Lors d’une visite médicale périodique, l’électrocardiogramme d’un militaire de 20 ans montre une disparition, voire une négativation, de l’onde P en DII, de manière transitoire ; l’intervalle PR est non modifié (figure). Le patient n’a pas d’antécédent personnel ou familial et ne prend aucun traitement. Un avis cardiologique permet de poser le diagnostic de « wandering pacemaker », ou pacemaker baladeur.

Lors d’un phénomène de « wandering pacemaker », ou pacemaker baladeur, un autre foyer doué d’automatisme (pacemaker subsidiaire) prend le relais du nœud sinusal de manière transitoire.1 Il s’agit d’un changement physiologique entre deux pacemakers qui peut se produire au sein du nœud sinusal, entre les pôles céphalique et caudal, ou entre le nœud sinusal et un autre pacemaker atrial, comme le nœud du sinus coronaire ou le nœud atrioventriculaire.

Sur l’électrocardiogramme, on observe un changement d’une polarité positive à une polarité nulle ou négative de l’onde P en DII de courte durée.2

Ces aspects électrocardiographiques peuvent évoquer des blocs (absence de reprise du rythme sinusal dans les blocs), une hyperexcitabilité atriale (présence d’extrasystoles) ou une dysfonction sinusale (présence d’une pause). 
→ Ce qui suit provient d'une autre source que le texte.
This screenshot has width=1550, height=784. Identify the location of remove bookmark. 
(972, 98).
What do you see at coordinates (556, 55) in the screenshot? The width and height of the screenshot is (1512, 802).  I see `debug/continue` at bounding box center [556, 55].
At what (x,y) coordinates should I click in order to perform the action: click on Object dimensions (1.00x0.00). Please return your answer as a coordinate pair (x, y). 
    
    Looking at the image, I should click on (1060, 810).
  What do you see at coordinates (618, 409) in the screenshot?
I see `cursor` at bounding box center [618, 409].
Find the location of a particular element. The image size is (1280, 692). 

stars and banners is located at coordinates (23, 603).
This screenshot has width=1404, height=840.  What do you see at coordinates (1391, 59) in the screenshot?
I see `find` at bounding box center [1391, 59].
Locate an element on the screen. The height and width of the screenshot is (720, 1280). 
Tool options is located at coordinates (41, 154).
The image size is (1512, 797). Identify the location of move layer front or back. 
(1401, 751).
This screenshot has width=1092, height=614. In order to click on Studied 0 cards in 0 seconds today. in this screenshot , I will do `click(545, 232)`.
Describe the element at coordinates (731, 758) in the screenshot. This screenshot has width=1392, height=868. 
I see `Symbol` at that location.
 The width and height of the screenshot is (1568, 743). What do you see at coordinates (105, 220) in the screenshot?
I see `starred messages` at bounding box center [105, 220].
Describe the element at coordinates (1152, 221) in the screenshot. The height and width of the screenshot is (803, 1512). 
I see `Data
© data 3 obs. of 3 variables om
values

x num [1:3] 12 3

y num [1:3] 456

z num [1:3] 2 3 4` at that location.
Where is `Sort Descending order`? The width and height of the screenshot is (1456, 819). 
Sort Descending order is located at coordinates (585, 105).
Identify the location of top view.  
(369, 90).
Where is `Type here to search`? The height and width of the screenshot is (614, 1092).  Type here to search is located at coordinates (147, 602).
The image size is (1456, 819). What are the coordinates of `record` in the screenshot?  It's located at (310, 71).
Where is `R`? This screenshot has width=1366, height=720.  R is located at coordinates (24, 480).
Les facteurs favorisants sont ceux qui augmentent l’activité vagale, par exemple le stress ou la relaxation lors de l’électrocardiogramme.3 

Aucun traitement n’est requis pour le « pacemaker baladeur » qui est un phénomène bénin.2

Références
1. Taboulet P. Blocs sinoauriculaires et auriculoventriculaires. Ann Fr Med Urg 2014;4:2-3.
2. Taboulet P. Wandering pacemaker (en ligne, consulté en avril 2023). E-cardiogram.com, 20 avril 2023.
3. Wiel E, Oszustowicz T. Wandering pacemaker. Ann Fr Anesth Réanim 1996;15:390-1.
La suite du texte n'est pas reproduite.